Lagger & Blatt, for appellant.

Barr, Barr, & Barr, for appellee.

Mr. Justice Willis

delivered the opinion of the court.

Appellee brought this suit against appellant to recover for wages claimed under special contracts. The declaration contained the common counts only. Appellant pleaded non assumpsit and payment, and asked for a specific bill of particulars, whereupon appellee stated in open court that his claim was for wages only. On a trial, appellee had a verdict for $1,062.50. The court required a remittitur of $129 and denied a motion for a new trial and entered judgment for $933.50 from which this appeal was taken.

The evidence discloses that appellee, a nephew of appellant, came from Greece, and entered his employment. Both agree that the services for which the suit was brought were rendered under express contracts made from time to time, the consideration to appellee being a specific sum to be paid in money, and board and lodging furnished. They differed as to the amount that was to be paid. In this condition of the proof appellee was permitted to introduce evidence tending to show the poor quality of the meals and lodging furnished, and also evidence as to the amount of money that his services made for appellant. All of this testimony was incompetent, and was admitted over objections of appellant, to which exceptions were *529preserved. This proof was calculated to prejudice the jury against appellant. There were but two questions at issue: First, what was the amount or what were the amounts which it was agreed should be paid as wages for the times of service in dispute, and second, what payments had been made thereon for the services so in dispute? It is plain that to permit proof of poor meals and poor room for lodging, or of how much was made by appellant from appellee’s services, was to distract the attention of the jury from the issues in the case, and to prejudice them against the defendant, and to induce a verdict upon matters not at issue.

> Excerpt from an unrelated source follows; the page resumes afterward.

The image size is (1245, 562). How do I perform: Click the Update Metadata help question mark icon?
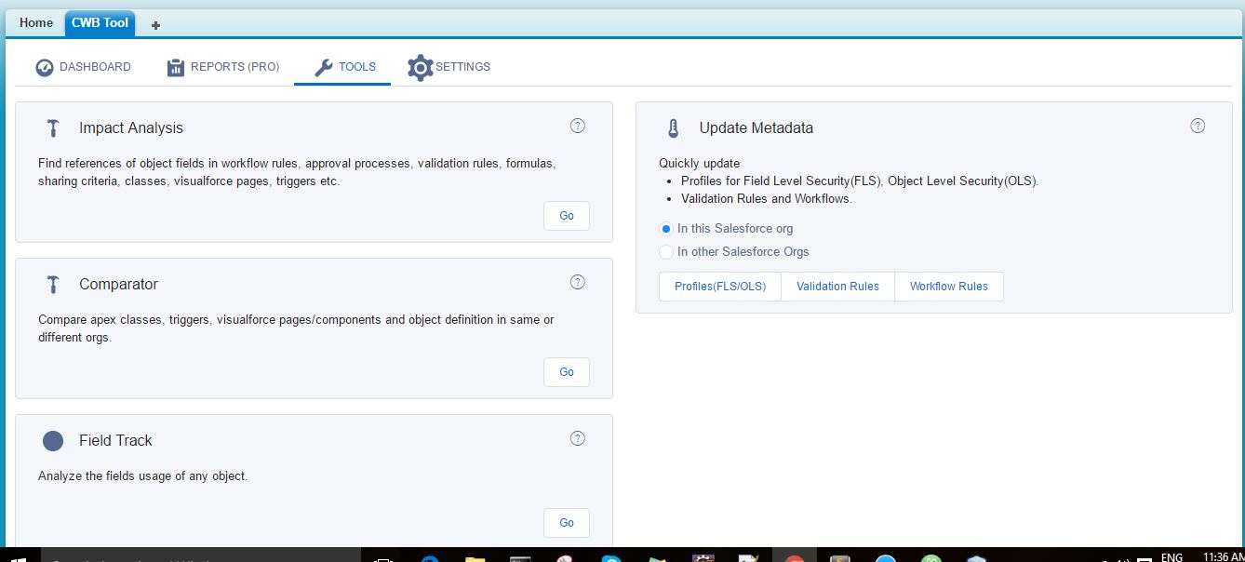1198,126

Appellant was allowed, without objection, to testify from a memorandum book made by himself. On appellant’s cross examination, a controversy arose between counsel as to the right to inspect such memorandum book, counsel for appellee contending that he had a right to inspect the whole book, counsel for appellant as vigorously insisting that counsel for appellee’s right of inspection was limited to appellee’s account. The court made several attempts to regulate the conduct of counsel, and to quell the uproar occasioned by their vociferous criminations and recriminations, without succeeding, and apparently to dispose of a troublesome subject, of its own motion, excluded all the evidence which appellant had given, based upon his book accounts. An exception was preserved to this ruling. The ruling deprived appellant of his defense of payment and was erroneous.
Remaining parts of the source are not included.